The day started off pretty normal, until we got off a tram to head to our destination; there was some sort of protest going on, and it was nothing like the ones in downtown Atlanta. There were hundreds of people, young and old, some women but mostly men, blowing horns and chanting and yelling in French as they walked along and filled up the streets, wearing neon colors and holding up signs which I later found out were for animal hunting rights. This was the first time I’d ever been so close to such a large protest, and it was definitely an experience I will never forget.
A few hours later, after eating lunch and doing a bit of shopping, I saw my very first street music performance, in the courtyard of the main tourist area in downtown Strasbourg. They were students, about 6 or 7 of them just playing music and raising money, and we joined a large crowd that had gathered around the students and watched. As they played their music together and smiled at the crowd and each other, they seemed to forget all the problems around them, it seemed to spread out into everyone else, and I remember feeling truly happy. I am a music minor and am very passionate about music, and it always touches me to see other younger students so passionate about music as well. I am a strong ambassador of spreading music knowledge and keeping the musical arts in schools, and after enjoying their wonderful performance and youthful energy, I decided to donate a bit of money myself.
After all of this, the day was still not over; on our way back, we saw yet another protest. This one took place on a stage on the other side of the same courtyard in which we saw the students playing music; it was much quieter and smaller than the protest we had seen earlier, but by the look on the people’s faces, I immediately knew it was just as important, at least for them. When we went a little closer to the stage, I realized it was a protest in light of the current issues in Egypt, and something caught my eye that I will never forget. There in the center of the stage, was a little girl no older than 7 years, holding up a sign and looking as passionate about what she was protesting about as the other older adults on the stage. Although I realize she may not have fully understood everything about the ongoings in Egypt, the look in her eyes and the intensity with which she was protesting put me in awe to see someone so young standing up for what she believed in; it was truly inspiring for me.

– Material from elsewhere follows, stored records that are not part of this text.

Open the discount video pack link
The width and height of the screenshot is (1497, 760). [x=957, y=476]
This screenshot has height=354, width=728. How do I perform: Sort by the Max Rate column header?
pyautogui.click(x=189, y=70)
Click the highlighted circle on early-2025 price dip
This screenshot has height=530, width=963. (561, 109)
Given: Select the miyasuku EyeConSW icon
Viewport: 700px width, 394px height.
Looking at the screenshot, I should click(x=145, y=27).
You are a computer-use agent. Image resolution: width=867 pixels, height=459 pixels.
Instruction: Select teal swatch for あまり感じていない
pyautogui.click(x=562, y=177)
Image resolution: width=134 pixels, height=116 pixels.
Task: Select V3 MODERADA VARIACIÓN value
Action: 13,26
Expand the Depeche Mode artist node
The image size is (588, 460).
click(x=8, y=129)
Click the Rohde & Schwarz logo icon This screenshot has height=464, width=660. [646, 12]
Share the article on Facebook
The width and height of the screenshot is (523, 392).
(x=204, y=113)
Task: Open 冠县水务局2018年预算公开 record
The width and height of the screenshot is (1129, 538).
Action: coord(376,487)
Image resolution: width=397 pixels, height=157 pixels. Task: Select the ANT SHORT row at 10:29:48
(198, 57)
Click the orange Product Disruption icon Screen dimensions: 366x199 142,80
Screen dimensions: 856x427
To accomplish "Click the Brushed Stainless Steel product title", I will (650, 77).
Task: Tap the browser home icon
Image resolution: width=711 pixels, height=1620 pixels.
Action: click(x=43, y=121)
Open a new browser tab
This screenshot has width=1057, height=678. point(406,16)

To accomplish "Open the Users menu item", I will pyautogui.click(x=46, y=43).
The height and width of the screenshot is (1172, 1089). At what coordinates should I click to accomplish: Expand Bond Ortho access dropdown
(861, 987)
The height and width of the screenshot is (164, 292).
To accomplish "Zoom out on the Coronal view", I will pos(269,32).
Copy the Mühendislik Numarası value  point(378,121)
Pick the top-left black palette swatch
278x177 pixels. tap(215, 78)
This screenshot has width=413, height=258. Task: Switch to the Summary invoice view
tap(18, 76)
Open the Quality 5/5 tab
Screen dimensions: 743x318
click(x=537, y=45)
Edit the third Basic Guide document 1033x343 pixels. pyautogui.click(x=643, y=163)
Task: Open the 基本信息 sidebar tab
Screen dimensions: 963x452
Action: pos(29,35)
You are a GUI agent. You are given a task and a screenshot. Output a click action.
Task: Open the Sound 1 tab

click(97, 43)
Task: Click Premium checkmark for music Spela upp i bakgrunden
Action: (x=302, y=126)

As we walked along after the protest, taking pictures of the beautiful scenery and sunset and getting ready to head back home, I reflected on all that had happened, and how I had, albeit just a little bit, grown and changed from it. I will remember this as one of the first days since being here we actually went out on our own and became immersed into French culture, like I had wanted to do since before even arriving in Strasbourg, as one of the first days I felt confident and independent rather than homesick, and as one of the most memorable days of my trip so far. I hope to take something from this experience, and I hope to have many more days like this during my semester studying abroad!